━━ ENTRIES SHOWN ━━
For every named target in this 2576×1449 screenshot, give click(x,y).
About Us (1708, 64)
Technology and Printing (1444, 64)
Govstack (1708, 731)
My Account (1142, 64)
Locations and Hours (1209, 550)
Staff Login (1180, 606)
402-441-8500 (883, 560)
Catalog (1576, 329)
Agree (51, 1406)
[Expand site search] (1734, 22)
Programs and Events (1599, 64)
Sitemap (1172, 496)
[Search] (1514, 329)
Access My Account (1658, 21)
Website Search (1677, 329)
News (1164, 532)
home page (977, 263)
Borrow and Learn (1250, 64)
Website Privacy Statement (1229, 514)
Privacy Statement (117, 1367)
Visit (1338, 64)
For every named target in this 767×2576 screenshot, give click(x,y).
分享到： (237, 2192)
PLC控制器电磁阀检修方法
━━━
For the string "every", work out how many lines of the data contain it; answer with the number alone.

● RESULT BELOW
2